Questão nº 14
Questão de Língua Portuguesa · FCC CMFOR 2019 (nº 14)
Toda a estrutura de nossa sociedade colonial teve sua base fora dos meios urbanos. É preciso considerar esse fato para se compreenderem exatamente as condições que, por via direta ou indireta, nos governaram até mesmo depois de proclamada nossa independência política e cujos reflexos não se apagaram ainda hoje.
Se [...] não foi a rigor uma civilização agrícola o que os portugueses instauraram no Brasil, foi, sem dúvida, uma civilização de raízes rurais. É efetivamente nas propriedades rústicas que toda a vida da colônia se concentra durante os séculos iniciais da ocupação europeia: as cidades são virtualmente, se não de fato, simples dependências delas. Com pouco exagero pode dizer-se que tal situação não se modificou essencialmente até à Abolição. 1888 representa o marco divisório entre duas épocas; em nossa evolução nacional, essa data assume significado singular e incomparável.
Na Monarquia eram ainda os fazendeiros escravocratas e eram filhos de fazendeiros, educados nas profissões liberais, quem monopolizava a política, elegendo-se ou fazendo eleger seus candidatos, dominando os parlamentos, os ministérios, em geral todas as posições de mando, e fundando a estabilidade das instituições nesse incontestado domínio.
Tão incontestado, em realidade, que muitos representantes da classe dos antigos senhores puderam, com frequência, dar-se ao luxo de inclinações antitradicionalistas e mesmo empreender alguns dos mais importantes movimentos liberais que já operaram em nossa história. A eles, de certo modo, também se deve o bom êxito de progressos materiais que tenderiam a arruinar a situação tradicional, minando aos poucos o prestígio de sua classe e o principal esteio em que descansava esse prestígio, ou seja, o trabalho escravo.
(HOLANDA, Sérgio Buarque de. Raízes do Brasil. São Paulo: Companhia das Letras, 2014, p.85-86)

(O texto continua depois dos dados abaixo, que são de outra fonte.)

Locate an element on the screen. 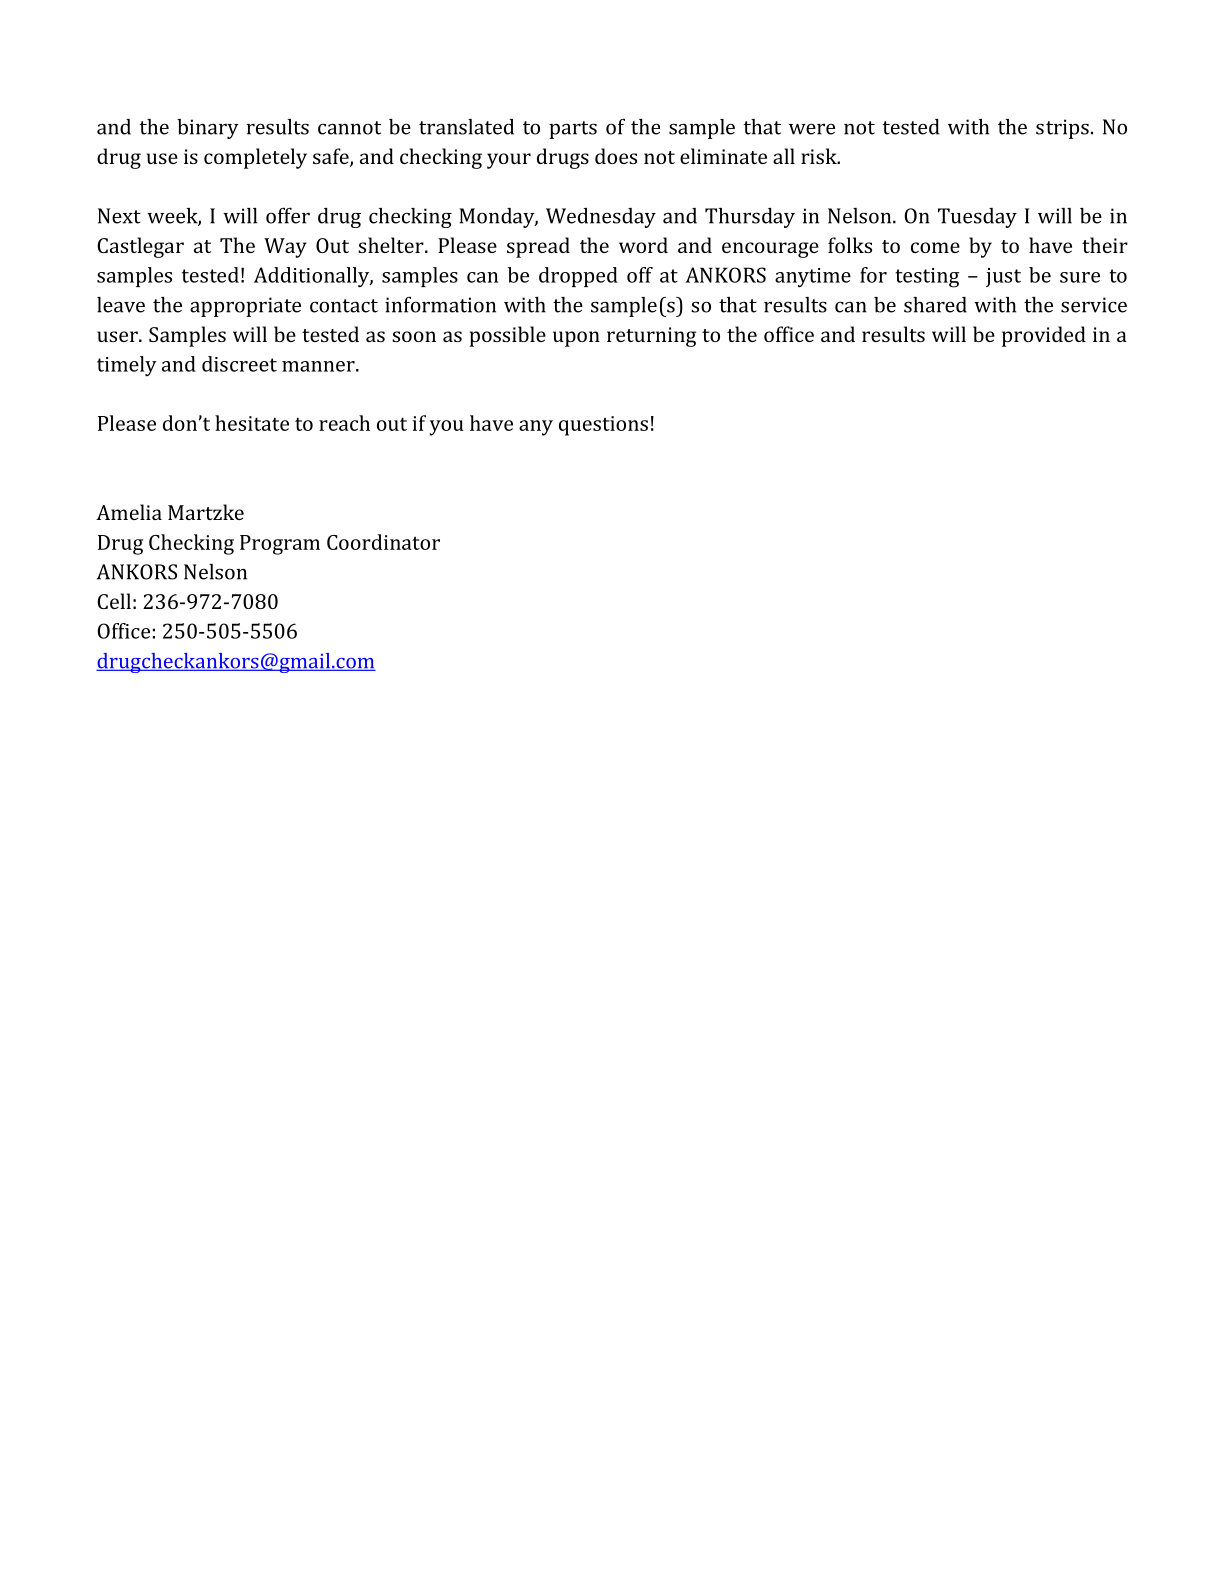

Em alguns dos mais importantes movimentos liberais que já operaram em nossa história (4º parágrafo), o termo sublinhado exerce a mesma função sintática do termo sublinhado em:
- AÉ efetivamente nas propriedades rústicas que toda a vida da colônia se concentra (2º parágrafo)
- Bprogressos materiais que tenderiam a arruinar a situação tradicional. (4º parágrafo)
- CToda a estrutura de nossa sociedade colonial teve sua base fora dos meios urbanos. (1º parágrafo) (alternativa correta)
- Deram ainda os fazendeiros escravocratas e eram filhos de fazendeiros, educados nas profissões liberais, quem monopolizava a política (3º parágrafo)
- Etal situação não se modificou essencialmente até à Abolição (2º parágrafo)
Resposta comentada
Gabarito Alternativa C
A função sintática do pronome relativo é o papel que ele desempenha dentro da oração subordinada adjetiva que ele introduz, substituindo o termo antecedente. Para identificá-la, substitua o pronome pelo seu antecedente na oração subordinada e analise a função sintática desse antecedente. No trecho "movimentos liberais que já operaram em nossa história", o "que" retoma "movimentos liberais". Reorganizando a oração subordinada, temos "Os movimentos liberais já operaram em nossa história", onde "Os movimentos liberais" é o sujeito do verbo "operaram". Portanto, o pronome relativo "que" exerce a função de sujeito.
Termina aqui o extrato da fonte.